# TRECHOS DOS REGISTROS:
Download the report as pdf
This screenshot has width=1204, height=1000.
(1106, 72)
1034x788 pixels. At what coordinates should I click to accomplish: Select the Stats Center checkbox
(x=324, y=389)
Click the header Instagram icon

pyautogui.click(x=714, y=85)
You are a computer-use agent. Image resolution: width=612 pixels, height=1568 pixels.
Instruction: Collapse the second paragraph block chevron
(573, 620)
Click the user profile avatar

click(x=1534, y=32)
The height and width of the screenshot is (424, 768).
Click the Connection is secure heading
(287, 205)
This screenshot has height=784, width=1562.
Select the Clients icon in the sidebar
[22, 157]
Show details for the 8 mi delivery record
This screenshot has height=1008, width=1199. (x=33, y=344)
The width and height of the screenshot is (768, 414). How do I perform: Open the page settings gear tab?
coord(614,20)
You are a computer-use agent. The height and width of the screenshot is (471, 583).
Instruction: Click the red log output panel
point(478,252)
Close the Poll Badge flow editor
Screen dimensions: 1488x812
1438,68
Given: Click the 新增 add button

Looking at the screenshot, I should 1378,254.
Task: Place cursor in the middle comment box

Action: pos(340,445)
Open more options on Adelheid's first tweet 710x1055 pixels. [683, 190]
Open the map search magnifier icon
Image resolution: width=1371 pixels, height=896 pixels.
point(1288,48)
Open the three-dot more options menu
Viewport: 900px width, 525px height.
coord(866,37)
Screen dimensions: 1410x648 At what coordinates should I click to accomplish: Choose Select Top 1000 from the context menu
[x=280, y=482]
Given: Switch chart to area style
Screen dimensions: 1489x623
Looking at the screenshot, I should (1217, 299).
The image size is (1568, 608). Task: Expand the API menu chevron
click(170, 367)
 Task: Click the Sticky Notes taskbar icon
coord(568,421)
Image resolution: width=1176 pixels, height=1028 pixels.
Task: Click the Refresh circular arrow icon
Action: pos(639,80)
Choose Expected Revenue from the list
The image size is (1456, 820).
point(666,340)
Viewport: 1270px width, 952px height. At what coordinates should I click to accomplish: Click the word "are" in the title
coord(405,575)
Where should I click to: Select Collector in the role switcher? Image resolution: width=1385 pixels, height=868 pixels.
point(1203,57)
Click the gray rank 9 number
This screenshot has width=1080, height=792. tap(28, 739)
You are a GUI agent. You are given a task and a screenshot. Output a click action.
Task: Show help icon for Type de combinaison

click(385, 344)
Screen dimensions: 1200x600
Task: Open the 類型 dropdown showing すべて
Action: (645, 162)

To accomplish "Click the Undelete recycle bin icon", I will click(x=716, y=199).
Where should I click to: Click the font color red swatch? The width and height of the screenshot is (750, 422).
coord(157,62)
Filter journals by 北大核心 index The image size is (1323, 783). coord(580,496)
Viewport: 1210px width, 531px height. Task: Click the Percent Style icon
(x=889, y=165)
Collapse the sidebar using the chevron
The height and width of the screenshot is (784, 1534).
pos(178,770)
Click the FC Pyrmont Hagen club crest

# OBJETIVO:
Quais linhas dos registros contêm a palavra "size", considerando a diferença entre maiúsculas e minúsculas? Encontre todas e copie cada uma delas.

# SOLUÇÃO DA TAREFA:
The image size is (1568, 608). Task: Expand the API menu chevron
The image size is (1456, 820).
Filter journals by 北大核心 index The image size is (1323, 783). coord(580,496)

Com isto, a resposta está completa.